(Exercise set):
**1.** Please summarize the passage about Hungary in two sentences.
**2.** Answer these questions from the passage about Hungary:
(a) What share of its territory did Hungary lose after World War I?
(b) Which mountains shelter the community in the northeast?
(c) About how many people make up the Hungarian Greek Catholic Church?
**3.** Set down a portion of the passage about Hungary word for word. Begin at the words "For centuries, Hungary" and stop after "its former self.".

--- START Text shown ---

For centuries, Hungary dominated the culture, geography and socioeconomic life of Central Europe. Its defeat in World War I, however, cost the nation three- quarters of its territory, all of its coastline, a third of its population and much of its diverse demography. Today, Hungary is a landlocked and largely homogeneous country — a shadow of its former self.
In Hungary’s rural northeast — near its borders with Slovakia, Ukraine and Romania — one small community of faith offers a glimpse of Hungary’s multiethnic past. Sheltered by the Carpathian Mountains, some 290,000 people — ethnic Hungarians (Magyars), Gypsies (Roma), Romanians, Rusyns and Slovaks — make up the Hungarian Greek Catholic Church, Byzantine in tradition and in full communion with the church of Rome. While each ethnic group maintains its own proud history and traditions, they together have forged a dynamic church authentically Hungarian, Byzantine and Catholic.

--- END Text shown ---
--- START Available data ---

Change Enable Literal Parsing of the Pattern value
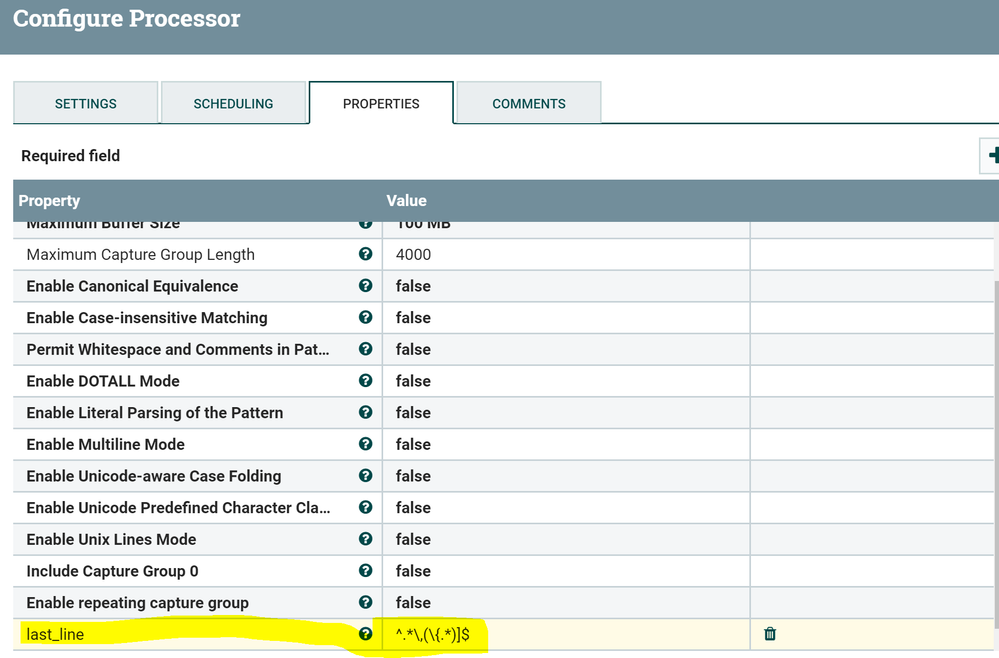Image resolution: width=999 pixels, height=658 pixels. tap(565, 413)
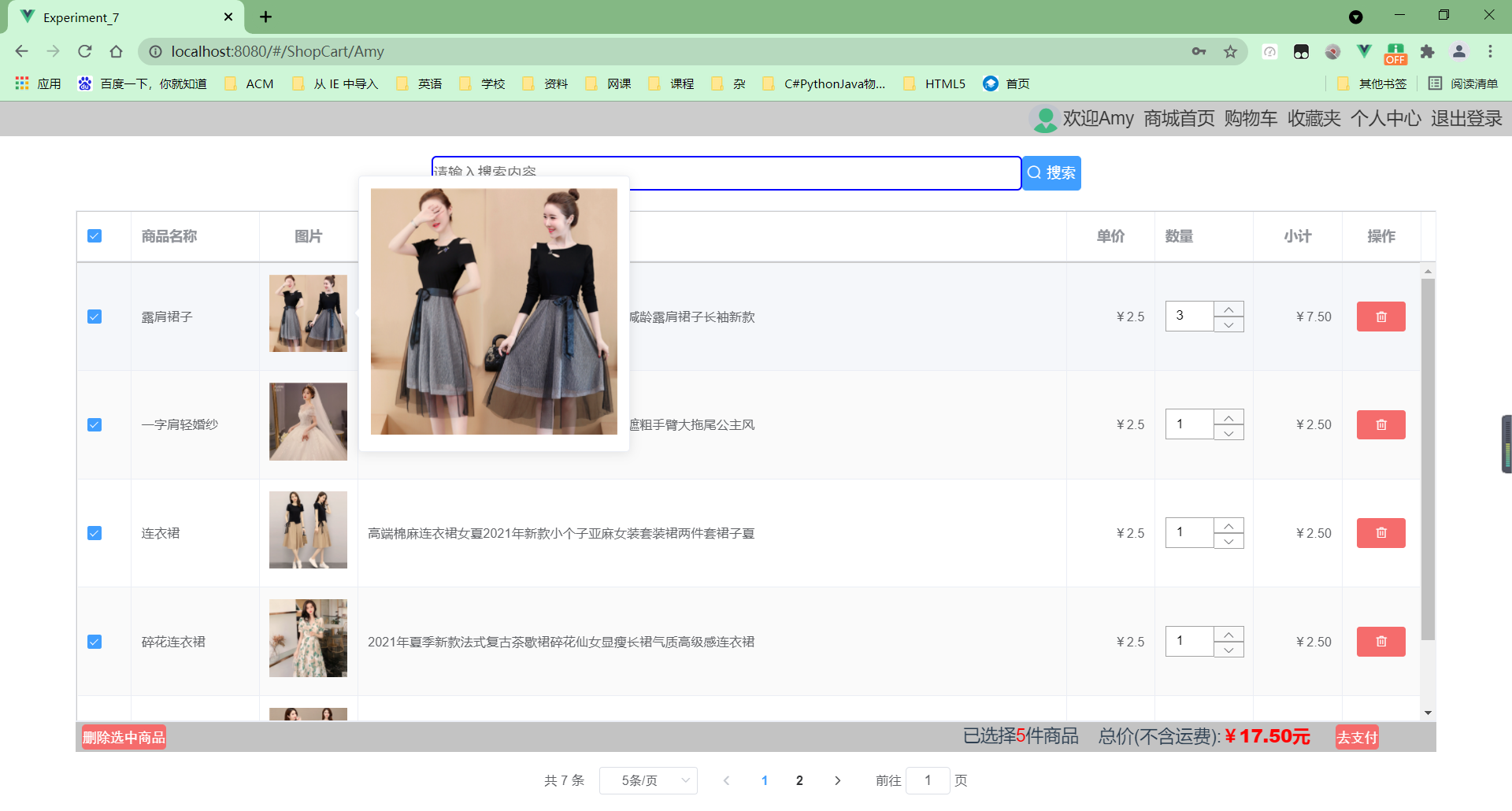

--- END Available data ---

(Answers to the tasks):
**1.** Hungary dominated Central Europe for centuries, but its defeat in World War I cost it three-quarters of its territory, all of its coastline, a third of its population and much of its diverse demography, leaving it landlocked and largely homogeneous. In the rural northeast, some 290,000 people from several ethnic groups make up the Hungarian Greek Catholic Church, which is Byzantine in tradition, in full communion with Rome, and offers a glimpse of Hungary's multiethnic past.

**2.**
(a) Three-quarters.
(b) The Carpathian Mountains.
(c) Some 290,000.

**3.**
For centuries, Hungary dominated the culture, geography and socioeconomic life of Central Europe. Its defeat in World War I, however, cost the nation three- quarters of its territory, all of its coastline, a third of its population and much of its diverse demography. Today, Hungary is a landlocked and largely homogeneous country — a shadow of its former self.